** Document section **
>> START

Thanks much. Normally I would go the home remedy route, but they are going down quick so will make a trip to the Depot tomorrow for some oil.


----------



## Farmer Jim

Looks like mealy bug to me. They get worse in dry weather and it's sure been that. The organics would tell you to spray them with soapy water. Myself, I prefer the old fashioned, tried and proved method. When it comes to pests attacking what I spend my money and energy to grow, I prefer them dead to clean. Take some malathion to them. They make a sort of protective covering with that white, fluffy stuff, but they move around on the plant and as they do, they leave it behing. That is why you won't find them under all of the white stuff. Spray the whole plant and you'll get them. They aren't very tough critters and one spraying will probably finish them off. Castaway's suggestion of summer oil would also work. Left alone though, they can do serious damage if you get a big enough infestation of them.

Disclaimer: I don't ever recall spraying malathion on Hibiscus so I would try just the most affected limb first and then wait a couple of days to see if there is an adverse reaction before spraying the whole plant.


----------



## Harley

Looks like mealy bug to me too. I would use any insecticide that is labeled to kill them on your plant. Follow dierctions on label and you won't have problems.

Good luck,
Rick


----------



## 11andy11

I've sprayed malathion on hibiscus with no adverse effects.


----------



## Blue_Wave028

11andy11 said:


> I've sprayed malathion on hibiscus with no adverse effects.


X2


----------



## seattleman1969

if you really wanted to be "green" find a shop that sells live ladybugs. Ladybugs LOVE mealy bugs, aphids, and other assorted pests.


----------



## goldie

I had those on my hibiscus, used oil didnt work as well as soap and water, it also jumped onto my poinsetta almost killed it. those bugs work fast


----------



## seattleman1969

Mealy bugs are very hard to get rid of, require multiple treatments, wiping of the affected leaves, etc to ensure the infestation goes away. part of the reason is their shell which they pull down tight to the leaf surface to keep the poison from getting to them also the waxy substance they exude keeps them from being affected my most water solubale poisons.

But let loose a few ladybugs on them and the infestation is over in no time.

amazing how nature works!


----------

>> END

Print the part of the mealy bug thread from "I had those" up to and including "water solubale poisons.", word for word.

** Supplied information **
>> START

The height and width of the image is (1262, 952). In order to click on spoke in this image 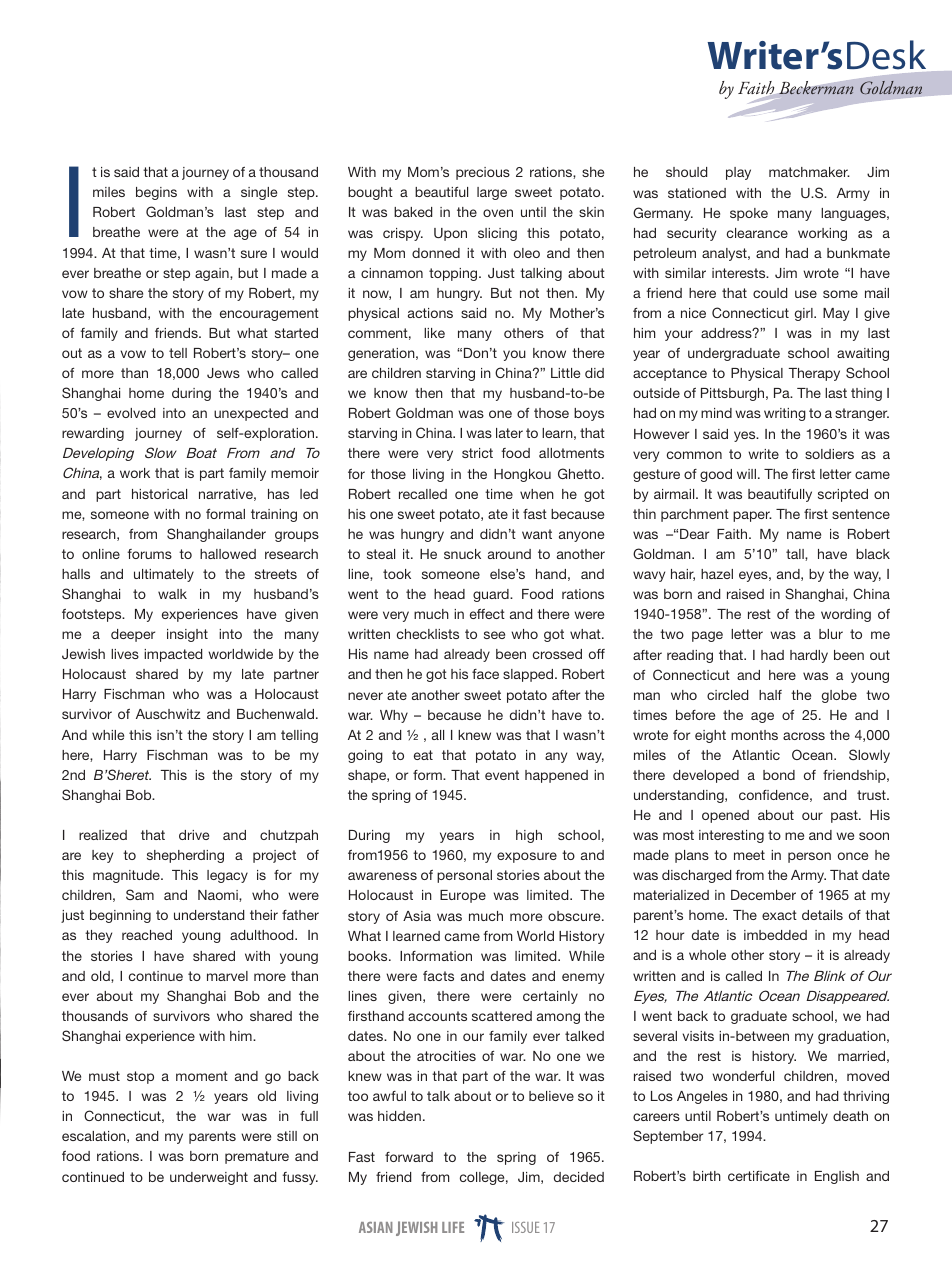, I will do `click(749, 214)`.
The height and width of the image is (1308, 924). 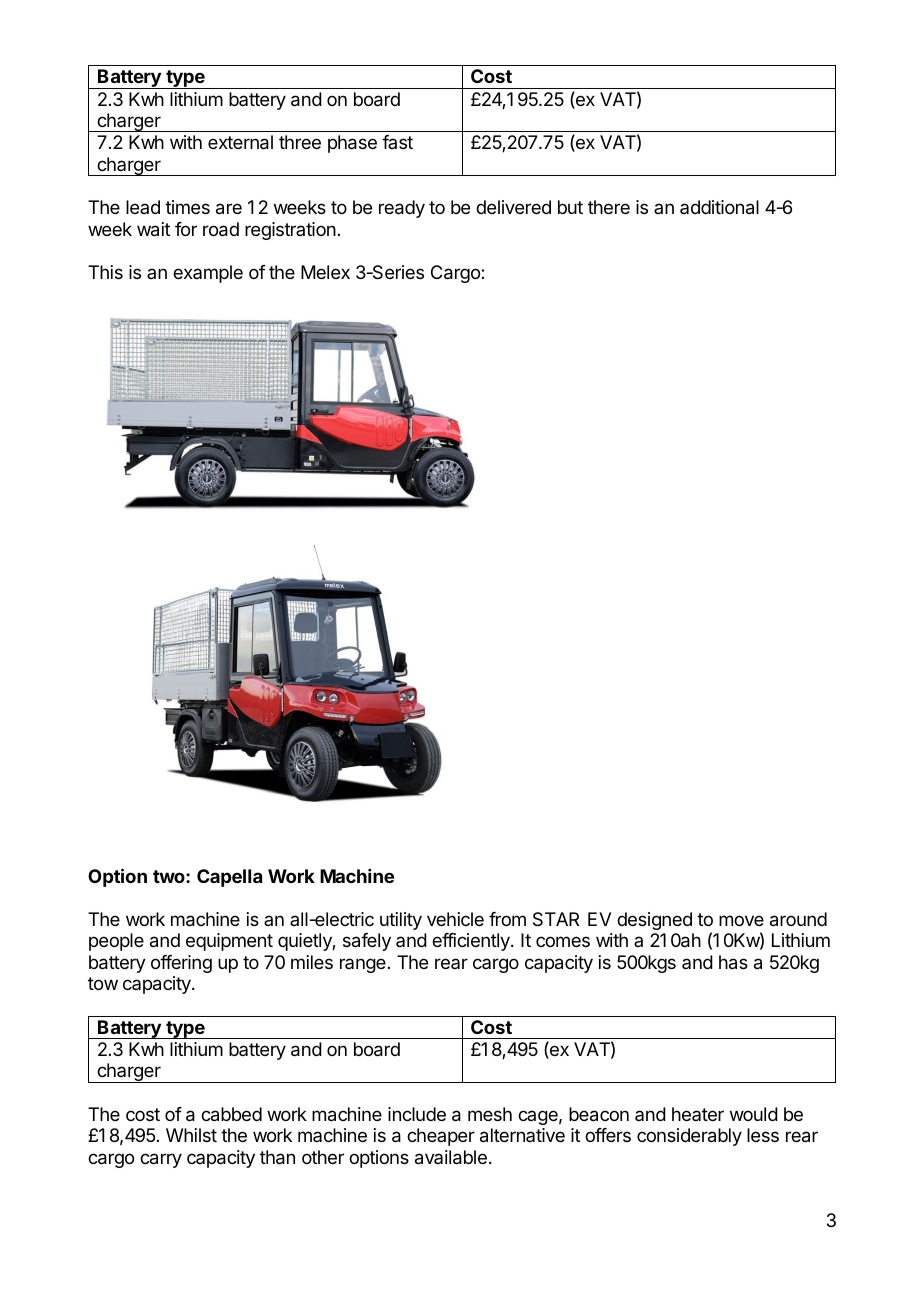 What do you see at coordinates (397, 142) in the image?
I see `fast` at bounding box center [397, 142].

>> END

** Exercise solution **
I had those on my hibiscus, used oil didnt work as well as soap and water, it also jumped onto my poinsetta almost killed it. those bugs work fast


----------



## seattleman1969

Mealy bugs are very hard to get rid of, require multiple treatments, wiping of the affected leaves, etc to ensure the infestation goes away. part of the reason is their shell which they pull down tight to the leaf surface to keep the poison from getting to them also the waxy substance they exude keeps them from being affected my most water solubale poisons.